Upon release, Generationwhy received mixed reviews. The Guardian found Generationwhy an "at times, beguiling blend of mid-tempo electronic pop." Noting that ZHU successfully assimilated a lot of current Balearic dance music "influences into something distinctly his own", the review also argued that not all the songs transcended "the tropes of the genre that inspired them." Drowned in Sound was somewhat less impressed: "The album is essentially a series of enjoyable yet unremarkable house-pop songs." That being said the reviewer found some redeeming qualities, "Unlike many of these artists, Zhu includes what might be a surprising amount of 'live' instrumentation which generally add to the noir feeling."

Professional ratings
Review scores
| Source | Rating |
| AllMusic | Star Half star |
| The Guardian | Star |
| Pitchfork | 4.8/10 |

==Commercial performance==
The album debuted at number 109 on the Billboard 200, selling 3,000 copies in its first week. It also debuted at number one on the Dance/Electronic Albums chart in the United States.

■ Dataset section:

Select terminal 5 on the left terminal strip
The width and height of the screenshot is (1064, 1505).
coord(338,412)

■ Requirements: Pick up the passage about ZHU's album Generationwhy after its final sentence and carry it forward.

■ Written response:
==Track listing==

| No. | Title | Writer(s) | Producer(s) | Length |
|---|---|---|---|---|
| 1. | "Intro (Neon City)" | Steven Zhu; Maya Angelou; | Zhu | 1:09 |
| 2. | "Cold Blooded" | Zhu; Jaymes McFarland; | Zhu | 4:18 |
| 3. | "In the Morning" | Zhu; Rui da Silva; Cassandra Fox; Gary Kemp; | Zhu | 4:06 |
| 4. | "Secret Weapon" | Zhu; Andrea Landis; | Zhu | 4:03 |
| 5. | "Electrify Me" | Zhu | Zhu | 4:15 |
| 6. | "Numb" | Zhu; Mitch Bell; | Zhu | 4:27 |
| 7. | "Palm of My Hand" | Zhu; Valentine Baran; | Zhu | 6:13 |
| 8. | "Money" | Zhu; Bell; | Zhu | 5:07 |
| 9. | "One Minute to Midnight" | Zhu | Zhu | 4:15 |
| 10. | "Reaching" | Zhu; Nikola Rachelle Bedingfield; | Zhu | 4:31 |
| 11. | "Hometown Girl" | Zhu; McFarland; | Zhu; Austin Languille; | 4:12 |
| 12. | "Good Life" | Zhu; Adam Schmalholz; Caleb Nott; Georgia Nott; | Zhu | 4:31 |
| 13. | "Generationwhy" | Zhu | Zhu | 3:52 |
| 14. | "Working for It" (with Skrillex and THEY.) (bonus track) | Zhu; Sonny Moore; Dante Jones; Drew Love; | Zhu; Skrillex; | 3:51 |
| Total length: |  |  |  | 59:00 |

===Notes===
- "Intro (Neon City)" features uncredited spoken word from poetic writer Maya Angelou.
- "Cold Blooded" features uncredited vocals from Jaymes Young.
- "In the Morning" features sampled lyrics from "Touch Me" by Rui da Silva.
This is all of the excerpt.